China on Monday issued a new plan to reform the export tax rebate system so as to relieve the heavy burden on government coffers.
Since 1985, China has adopted tax rebates for exporting enterprises. The central government paid back a certain proportion of the consumption taxes and value added tax (VAT) to the enterprises after they paid taxes for exported goods. The tax rebates were allowed by rules of the World Trade Organization and widely adopted by many WTO members.
In recent years, however, with the rapid growth of China's exports, government revenues have failed to keep up with the tax rebates owed. This has affected the normal operations of export-oriented enterprises.
Some experts attribute the failure to the unreasonable export tax rebate mechanism, saying it fails to meet the needs of industrial restructuring and the volume of the rebates has grown far beyond the capacity of central government finances.
"The more rapidly exports grow, the heavier the financial burden on the government finances," Chinese Premier Wen Jiabao said recently.
Under the reform plan, the export tax rebate mechanism will be continued, but the refund rate will be lowered. In terms of exports that China does not promote, such as crude oil, the government will reduce the tax rebate rate by a large margin or even abolish refunds.

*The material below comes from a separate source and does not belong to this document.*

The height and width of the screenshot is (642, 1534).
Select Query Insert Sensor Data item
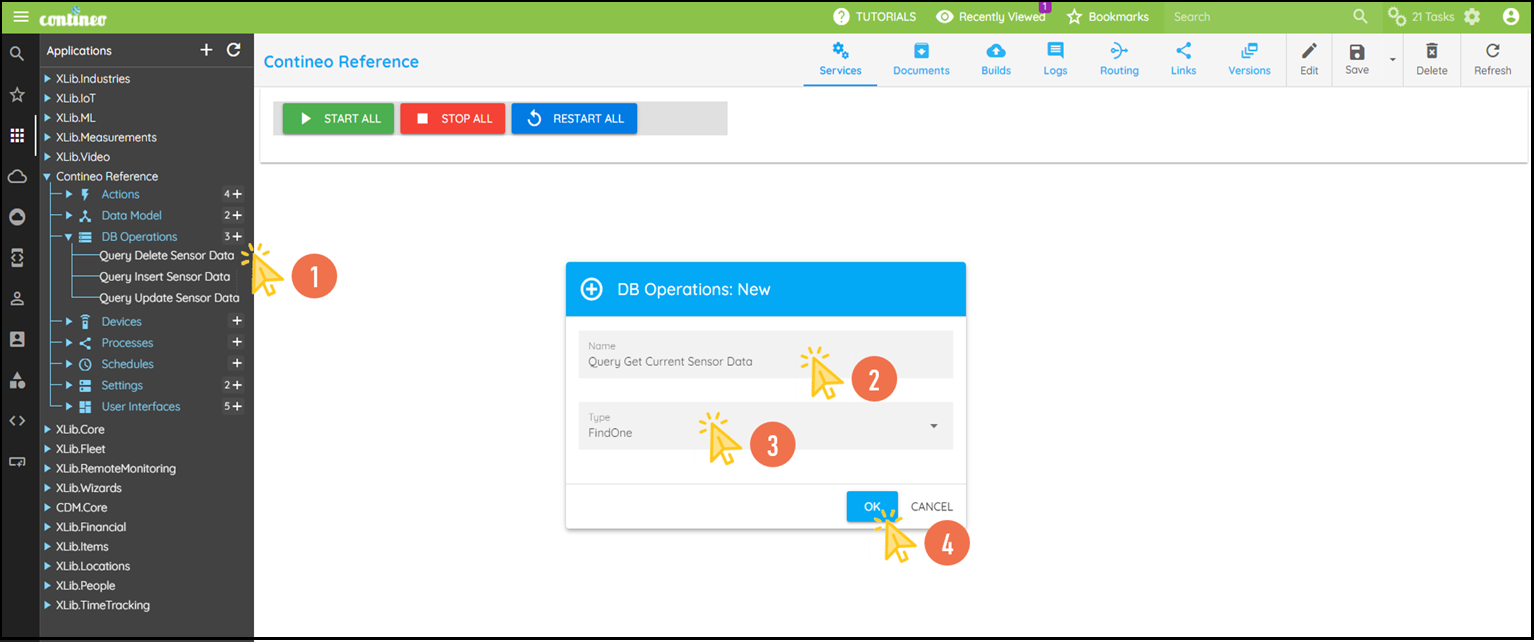165,277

The new plan also guarantees that increases in central import duties will be used on export tax rebates. Local governments will shoulder some fiscal burdens with the central government in this regard, the plan stipulates.
The plan guarantees payments to export enterprises and payment of old debts with interest.
Many Chinese export enterprises has for long complained about the large amount of tax rebate that is owed by the government. Some small enterprises even went out of business due to financial difficulties.
Recently foreign-funded enterprises in China have also faced serious problems, which affect their international competitiveness and discourage further investment, said an official with the Ministry of Commerce.
After the reform, the rebate rate will be lowered, but the refund will be guaranteed and no new debt will be owed by the government, said the official. Heavy financial burdens on export enterprises will be eased and the total Chinese exports will be promoted, he said.
In 2002, China's central financial deficit reached 309.687 billion yuan (US$37.3 billion), while export tax rebates amounted to 115 billion yuan, 15 percent over the allocated budget.